# AIM:
Copy out the lines of the material from the one holding "Like the 3/4" to the one holding "will (42, 49).", both included, with no change to any character.

# DATA IN THIS EXERCISE:
-- START --

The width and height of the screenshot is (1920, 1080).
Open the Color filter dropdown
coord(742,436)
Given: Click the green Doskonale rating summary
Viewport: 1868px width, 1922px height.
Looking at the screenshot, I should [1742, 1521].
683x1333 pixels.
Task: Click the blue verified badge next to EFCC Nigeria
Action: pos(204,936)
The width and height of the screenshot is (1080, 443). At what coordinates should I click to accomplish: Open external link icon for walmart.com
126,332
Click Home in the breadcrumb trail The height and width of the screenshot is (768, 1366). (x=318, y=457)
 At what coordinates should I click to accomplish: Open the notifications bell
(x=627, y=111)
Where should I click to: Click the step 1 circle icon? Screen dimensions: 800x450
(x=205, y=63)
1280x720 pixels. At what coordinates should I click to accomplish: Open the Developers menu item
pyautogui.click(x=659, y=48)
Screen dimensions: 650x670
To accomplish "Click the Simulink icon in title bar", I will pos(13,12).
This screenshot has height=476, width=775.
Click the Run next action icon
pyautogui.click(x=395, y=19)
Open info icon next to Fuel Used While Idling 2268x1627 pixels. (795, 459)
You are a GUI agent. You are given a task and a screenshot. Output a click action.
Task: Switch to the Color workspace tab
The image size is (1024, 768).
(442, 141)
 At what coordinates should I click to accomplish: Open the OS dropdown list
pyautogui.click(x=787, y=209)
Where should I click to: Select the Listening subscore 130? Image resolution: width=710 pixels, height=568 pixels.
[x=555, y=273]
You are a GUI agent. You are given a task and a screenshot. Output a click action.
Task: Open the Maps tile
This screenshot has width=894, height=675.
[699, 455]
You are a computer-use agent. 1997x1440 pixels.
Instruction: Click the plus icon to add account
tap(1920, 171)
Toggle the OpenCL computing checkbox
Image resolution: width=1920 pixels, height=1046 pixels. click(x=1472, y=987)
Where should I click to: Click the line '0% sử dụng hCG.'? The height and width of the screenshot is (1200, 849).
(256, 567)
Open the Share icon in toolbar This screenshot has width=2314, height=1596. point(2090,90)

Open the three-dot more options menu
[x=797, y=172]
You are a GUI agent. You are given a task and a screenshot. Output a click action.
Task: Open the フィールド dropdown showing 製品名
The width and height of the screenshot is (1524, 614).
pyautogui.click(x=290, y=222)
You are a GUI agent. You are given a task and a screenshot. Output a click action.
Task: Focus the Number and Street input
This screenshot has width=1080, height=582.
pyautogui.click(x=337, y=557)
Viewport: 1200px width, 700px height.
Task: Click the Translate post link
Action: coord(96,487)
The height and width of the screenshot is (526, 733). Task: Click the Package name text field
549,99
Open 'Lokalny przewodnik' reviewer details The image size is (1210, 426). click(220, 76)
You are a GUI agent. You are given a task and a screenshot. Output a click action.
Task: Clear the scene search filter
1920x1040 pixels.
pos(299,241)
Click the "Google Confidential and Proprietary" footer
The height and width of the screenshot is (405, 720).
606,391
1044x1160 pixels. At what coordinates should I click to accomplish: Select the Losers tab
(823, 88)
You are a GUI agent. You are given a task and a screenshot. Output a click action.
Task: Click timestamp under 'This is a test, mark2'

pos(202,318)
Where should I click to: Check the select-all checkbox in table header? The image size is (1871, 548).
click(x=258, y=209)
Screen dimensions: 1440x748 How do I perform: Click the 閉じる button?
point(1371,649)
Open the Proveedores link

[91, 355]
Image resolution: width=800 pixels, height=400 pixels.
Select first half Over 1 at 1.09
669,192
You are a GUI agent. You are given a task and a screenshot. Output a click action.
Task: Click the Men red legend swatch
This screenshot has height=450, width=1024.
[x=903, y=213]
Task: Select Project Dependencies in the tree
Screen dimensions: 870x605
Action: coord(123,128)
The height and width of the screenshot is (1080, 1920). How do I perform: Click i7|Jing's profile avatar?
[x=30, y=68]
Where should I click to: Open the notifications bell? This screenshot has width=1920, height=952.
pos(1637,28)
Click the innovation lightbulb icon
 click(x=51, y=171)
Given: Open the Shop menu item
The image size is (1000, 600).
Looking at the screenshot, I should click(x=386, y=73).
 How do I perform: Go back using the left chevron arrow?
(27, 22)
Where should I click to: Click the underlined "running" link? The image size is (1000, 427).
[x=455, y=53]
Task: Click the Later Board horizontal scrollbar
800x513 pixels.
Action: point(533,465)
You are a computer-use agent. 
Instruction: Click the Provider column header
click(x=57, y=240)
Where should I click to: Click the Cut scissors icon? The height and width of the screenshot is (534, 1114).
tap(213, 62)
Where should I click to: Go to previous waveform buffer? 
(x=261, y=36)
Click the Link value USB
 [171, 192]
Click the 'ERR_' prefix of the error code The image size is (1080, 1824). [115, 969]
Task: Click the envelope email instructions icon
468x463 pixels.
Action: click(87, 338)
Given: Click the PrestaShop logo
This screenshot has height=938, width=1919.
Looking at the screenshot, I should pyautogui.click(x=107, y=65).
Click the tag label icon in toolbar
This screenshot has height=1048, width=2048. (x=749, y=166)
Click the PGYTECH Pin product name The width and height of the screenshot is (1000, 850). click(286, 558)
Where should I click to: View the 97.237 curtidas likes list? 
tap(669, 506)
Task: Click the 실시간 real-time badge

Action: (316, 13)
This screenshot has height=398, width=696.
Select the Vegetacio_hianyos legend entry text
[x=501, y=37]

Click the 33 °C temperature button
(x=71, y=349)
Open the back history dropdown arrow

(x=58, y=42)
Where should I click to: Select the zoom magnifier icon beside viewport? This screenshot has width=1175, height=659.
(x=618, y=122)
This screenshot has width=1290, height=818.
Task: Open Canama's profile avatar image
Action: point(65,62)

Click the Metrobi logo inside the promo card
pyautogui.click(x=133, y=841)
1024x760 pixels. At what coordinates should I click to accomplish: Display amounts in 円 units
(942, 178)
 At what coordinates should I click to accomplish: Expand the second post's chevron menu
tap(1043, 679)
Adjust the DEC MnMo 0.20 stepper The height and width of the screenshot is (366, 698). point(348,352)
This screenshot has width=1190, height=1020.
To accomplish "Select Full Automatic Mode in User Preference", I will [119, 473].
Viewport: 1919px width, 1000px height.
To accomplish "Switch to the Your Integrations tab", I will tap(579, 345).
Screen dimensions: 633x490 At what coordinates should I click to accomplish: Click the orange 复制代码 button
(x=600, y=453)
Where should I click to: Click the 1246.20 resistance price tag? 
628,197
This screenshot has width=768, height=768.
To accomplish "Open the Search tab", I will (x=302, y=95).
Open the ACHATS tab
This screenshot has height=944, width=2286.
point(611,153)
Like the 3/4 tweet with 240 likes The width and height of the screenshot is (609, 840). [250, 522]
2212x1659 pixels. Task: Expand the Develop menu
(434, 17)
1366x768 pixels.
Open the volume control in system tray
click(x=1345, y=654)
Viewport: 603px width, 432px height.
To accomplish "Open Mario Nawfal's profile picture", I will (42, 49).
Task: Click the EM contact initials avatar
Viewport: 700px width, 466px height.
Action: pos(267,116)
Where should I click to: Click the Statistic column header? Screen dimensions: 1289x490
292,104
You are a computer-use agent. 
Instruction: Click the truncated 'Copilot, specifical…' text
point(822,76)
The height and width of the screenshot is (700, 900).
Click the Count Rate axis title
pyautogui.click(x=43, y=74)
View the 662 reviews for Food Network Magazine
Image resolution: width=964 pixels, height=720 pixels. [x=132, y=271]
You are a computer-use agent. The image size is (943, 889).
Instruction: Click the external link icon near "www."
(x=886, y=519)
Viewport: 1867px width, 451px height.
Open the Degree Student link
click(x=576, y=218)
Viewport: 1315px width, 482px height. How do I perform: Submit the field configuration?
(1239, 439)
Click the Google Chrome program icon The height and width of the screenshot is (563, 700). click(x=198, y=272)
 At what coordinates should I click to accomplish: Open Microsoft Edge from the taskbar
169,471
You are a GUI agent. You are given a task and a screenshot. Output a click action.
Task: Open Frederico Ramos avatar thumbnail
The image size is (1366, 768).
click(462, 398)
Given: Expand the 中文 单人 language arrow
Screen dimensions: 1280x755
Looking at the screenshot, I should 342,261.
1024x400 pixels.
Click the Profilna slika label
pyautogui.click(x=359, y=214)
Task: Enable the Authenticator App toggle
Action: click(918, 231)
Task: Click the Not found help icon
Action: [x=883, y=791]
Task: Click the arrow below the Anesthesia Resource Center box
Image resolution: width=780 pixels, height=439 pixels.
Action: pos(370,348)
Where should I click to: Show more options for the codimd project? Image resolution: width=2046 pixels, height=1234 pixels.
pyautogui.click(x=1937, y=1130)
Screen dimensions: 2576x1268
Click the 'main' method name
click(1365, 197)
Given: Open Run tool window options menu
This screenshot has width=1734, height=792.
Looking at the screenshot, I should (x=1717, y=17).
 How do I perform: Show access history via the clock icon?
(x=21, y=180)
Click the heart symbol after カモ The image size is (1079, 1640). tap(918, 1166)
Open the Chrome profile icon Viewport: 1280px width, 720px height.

-- END --

# PROBLEM SOLUTION:
Like the 3/4 tweet with 240 likes The width and height of the screenshot is (609, 840). [250, 522]
2212x1659 pixels. Task: Expand the Develop menu
(434, 17)
1366x768 pixels.
Open the volume control in system tray
click(x=1345, y=654)
Viewport: 603px width, 432px height.
To accomplish "Open Mario Nawfal's profile picture", I will (42, 49).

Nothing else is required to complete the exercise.